Set by two resistors around an op-amp. See Lesson 25.
- Op-amp (operational amplifier)
- An IC that amplifies the difference between its two inputs; with a couple of resistors it becomes a
predictable amplifier — the workhorse of most pedals.
- Clipping
- Flattening a waveform's peaks when it's too big to fit. Adds harmonics = distortion.
Soft (diodes in the op-amp feedback loop) → overdrive; hard (diodes
to ground) → distortion. See Lesson 26.
- Overdrive / distortion / fuzz
- Degrees of clipping: gentle (overdrive), heavy (distortion), extreme transistor clipping (fuzz).
Diode material (germanium ~0.3 V, silicon ~0.7 V, LED ~1.7 V+) flavors the sound.
- Filter (low-pass / high-pass) & cutoff
- A resistor + capacitor that passes some frequencies and weakens others, with the changeover at a
cutoff frequency set by the values.
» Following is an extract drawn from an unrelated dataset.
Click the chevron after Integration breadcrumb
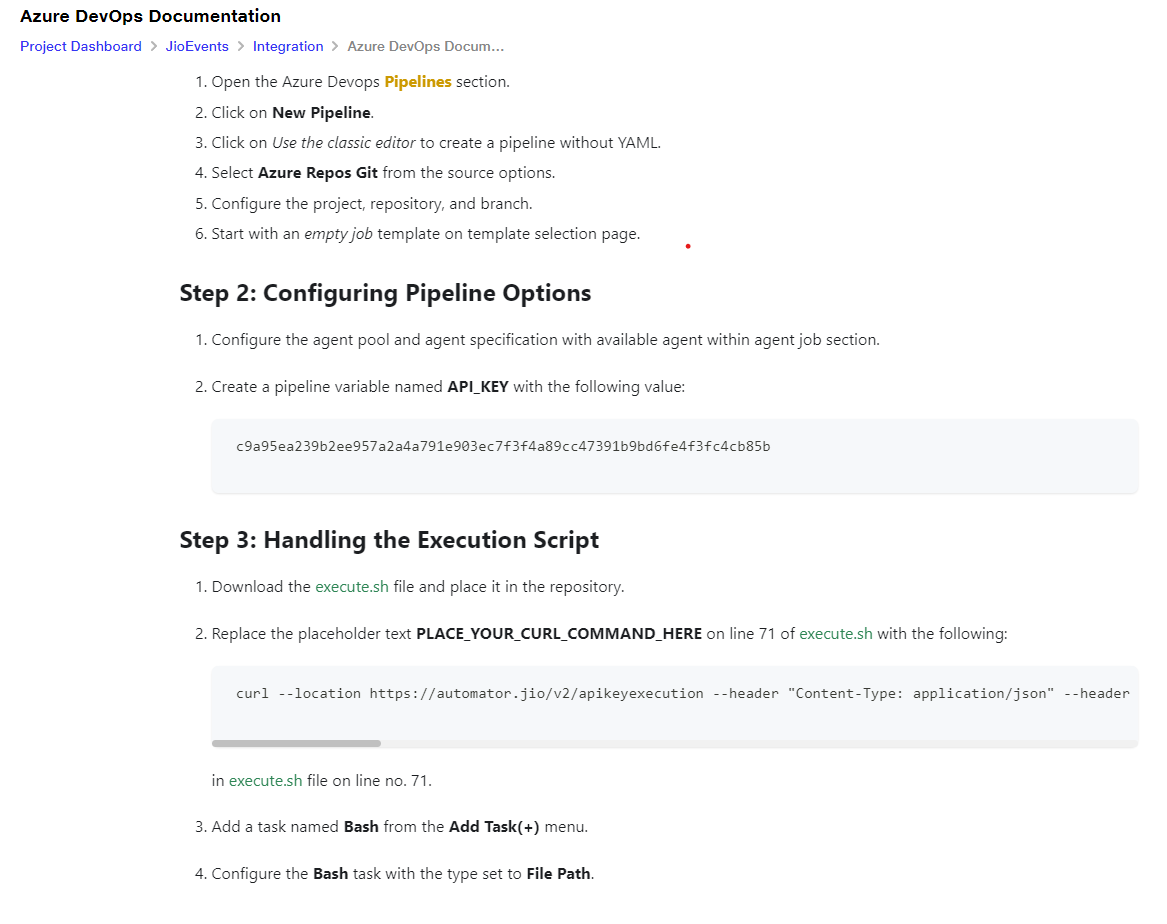Screen dimensions: 1167x924 point(335,46)
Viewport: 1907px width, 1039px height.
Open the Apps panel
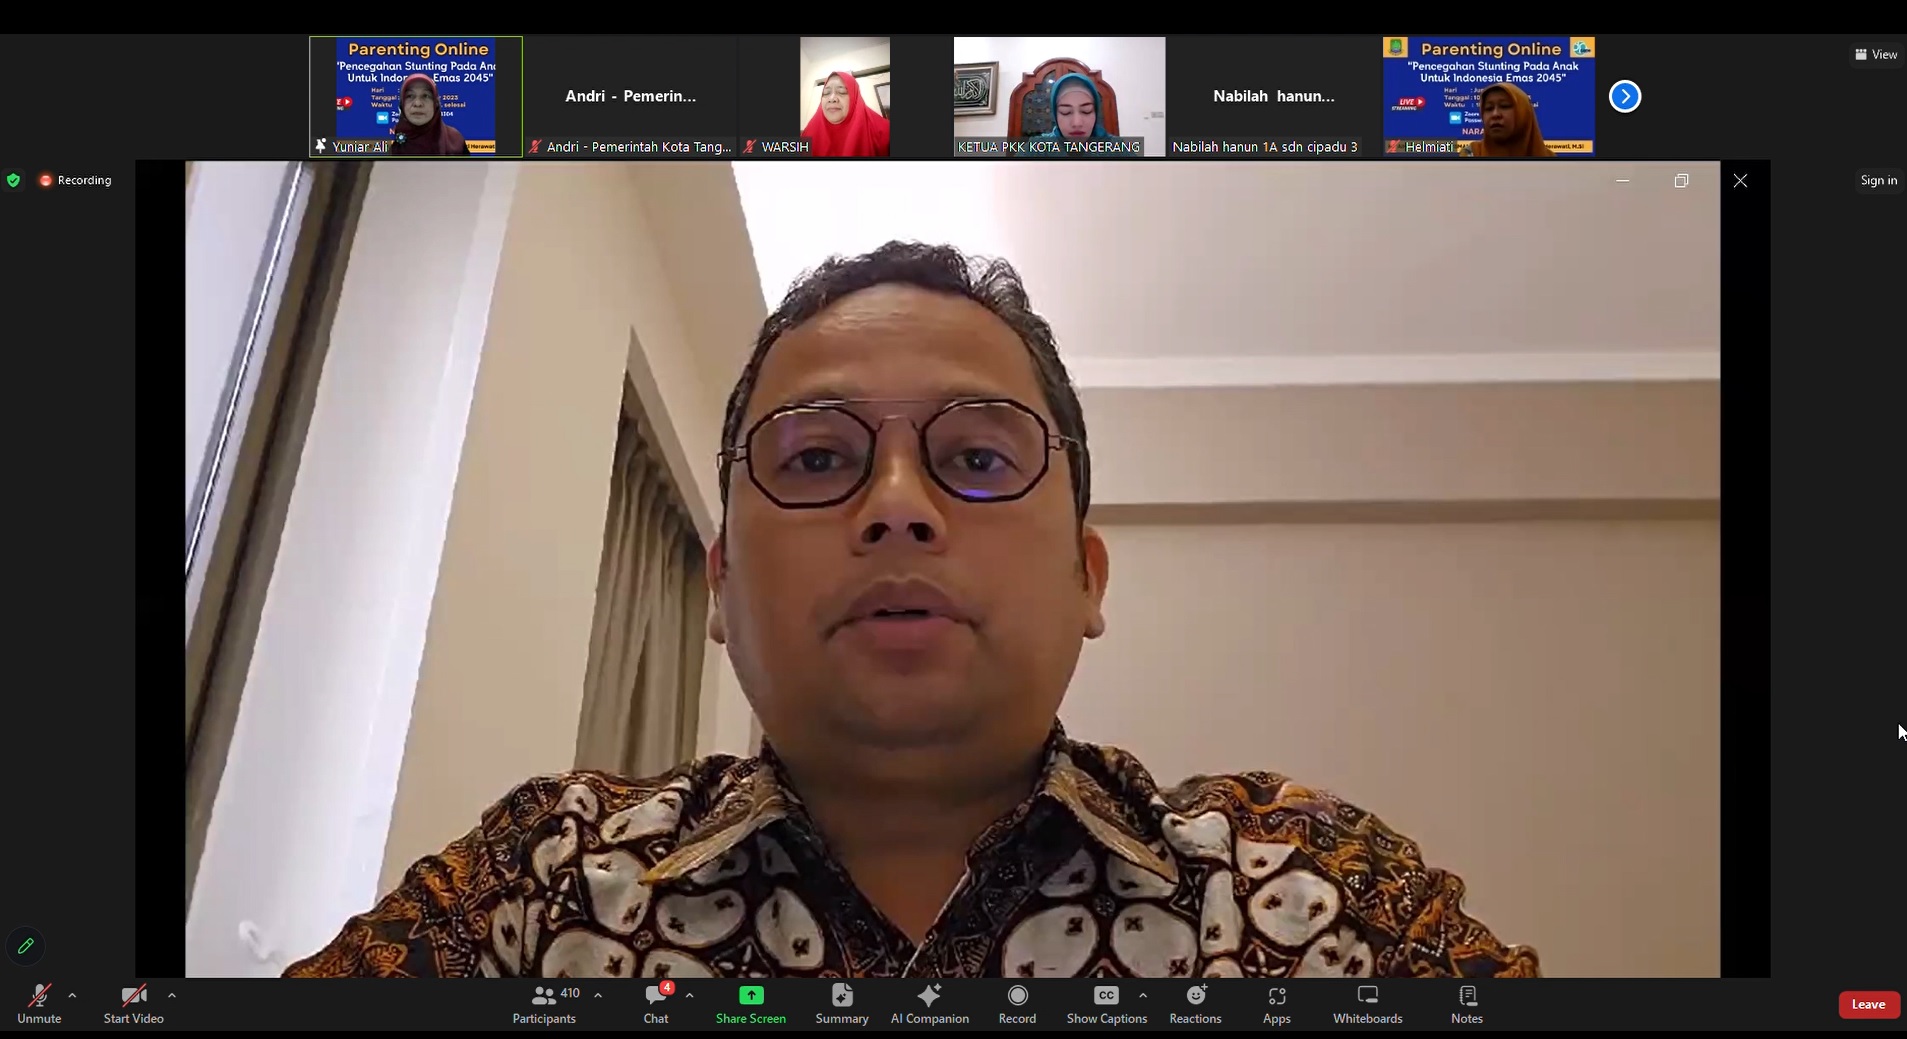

Low-pass = tone (cut highs); high-pass =
tighten bass. Bigger cap → lower cutoff. See Lesson 27.
- LFO (low-frequency oscillator)
- A slow wave (well below hearing) that continuously modulates part of a circuit — volume (tremolo),
delay time (chorus/vibrato), or a filter (phaser).
- BBD / PT2399
- Delay chips. BBD (bucket-brigade): classic analog delay. PT2399:
cheap, through-hole digital delay chip (~30–340 ms) that's the DIY favorite. See
Lesson 28.
Bench skills & debugging
- Multimeter
- The core measuring tool. Four functions: DC voltage (across two points, powered on), continuity
(beep test for connections, powered off), resistance, and diode test. See
Lesson 30.
- Continuity
- A test (the beep setting) for whether two points are electrically connected (near 0 Ω). Done with
power off — great for finding broken connections and shorts.
- Signal tracing / half-split
- Following a signal through a circuit to find where it disappears. The half-split
method checks the midpoint to halve the search each time. See
Lesson 32.
- Audio probe
- A DIY tool — a 0.1 µF cap on a wire to your amp, plus a ground clip — that lets you hear the
signal at any point in a circuit, to localize a fault.
- Ground loop
- When ground is connected by two different paths, forming a loop that picks up hum like an antenna.
Avoided by star-grounding to one common point. See
Lesson 33.
- Isolated power supply
- A supply whose outputs don't share a ground path, preventing ground loops between powered devices
(vs a cheap daisy-chain). The quiet way to power multiple pedals.